## Directions:
Return only the number of lines in the material below holding the string "Security".

START Entries supplied

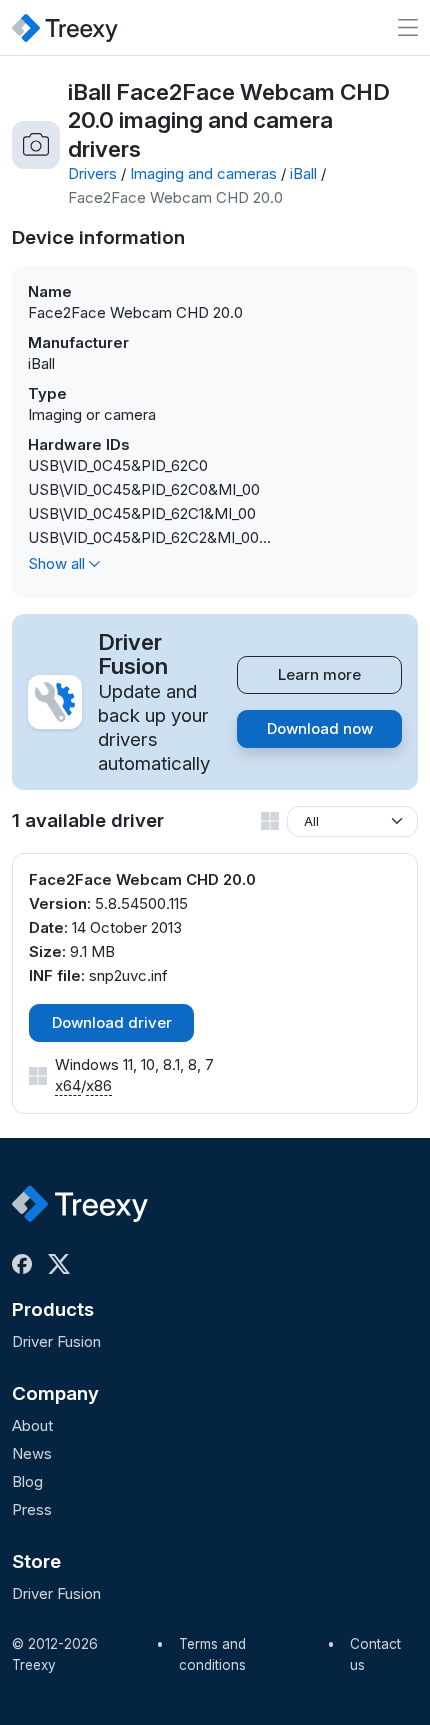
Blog (27, 1481)
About (32, 1425)
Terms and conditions (212, 1655)
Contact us (375, 1655)
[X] (63, 1264)
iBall (303, 173)
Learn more (319, 674)
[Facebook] (26, 1264)
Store (36, 1561)
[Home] (65, 27)
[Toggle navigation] (408, 27)
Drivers (92, 173)
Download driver (112, 1022)
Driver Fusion (56, 1341)
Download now (320, 728)
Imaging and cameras (203, 173)
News (32, 1453)
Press (32, 1509)
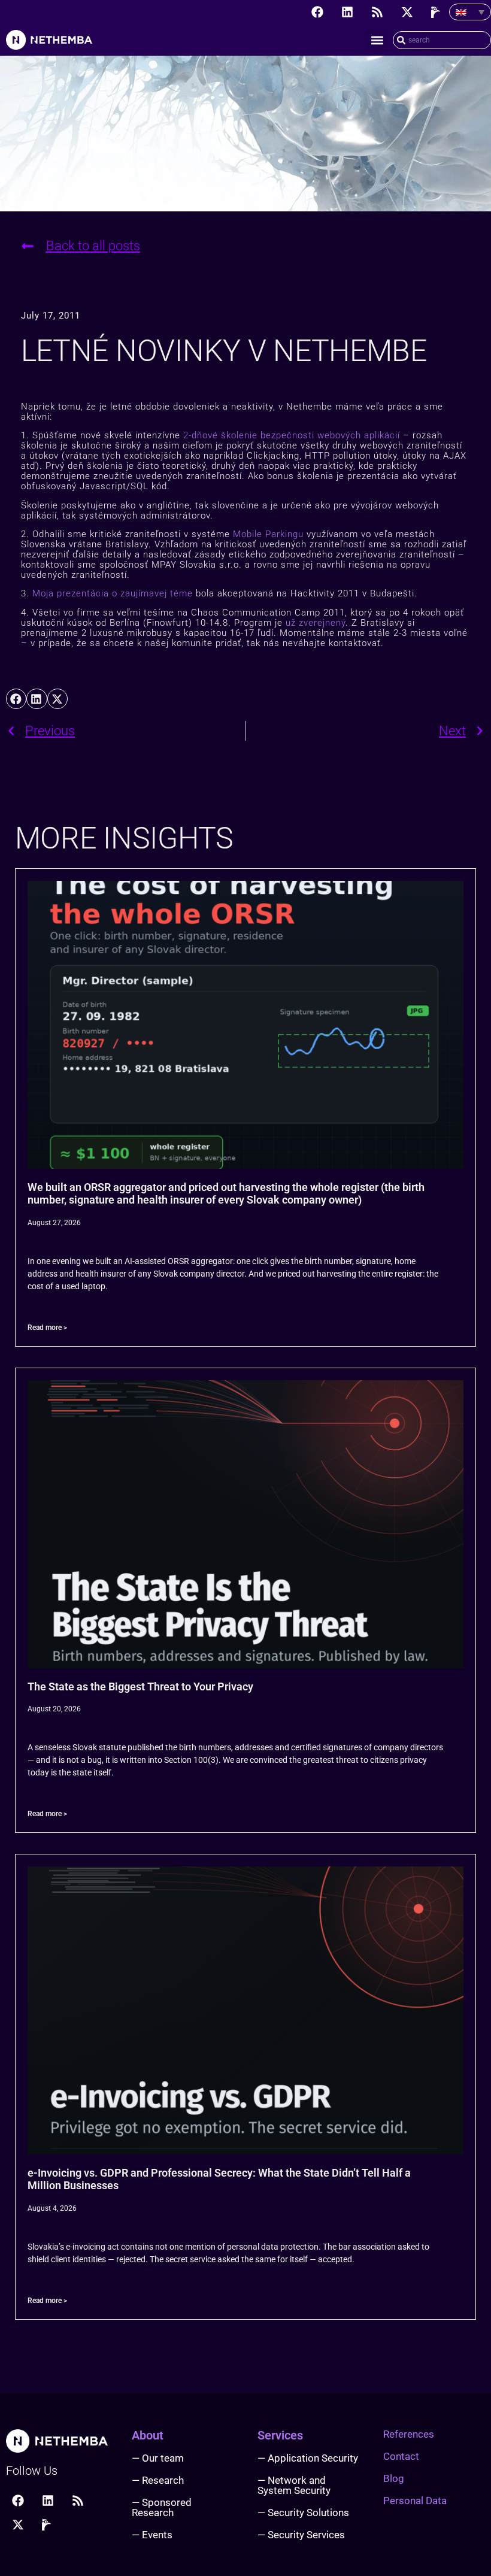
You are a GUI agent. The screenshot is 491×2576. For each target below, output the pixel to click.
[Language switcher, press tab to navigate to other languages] (470, 12)
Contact (401, 2456)
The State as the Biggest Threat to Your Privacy (140, 1686)
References (408, 2434)
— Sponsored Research (162, 2507)
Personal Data (415, 2501)
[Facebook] (317, 12)
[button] (377, 40)
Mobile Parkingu (268, 534)
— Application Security (307, 2458)
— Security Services (301, 2535)
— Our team (158, 2458)
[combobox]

END Entries supplied

## Result of this exercise:
2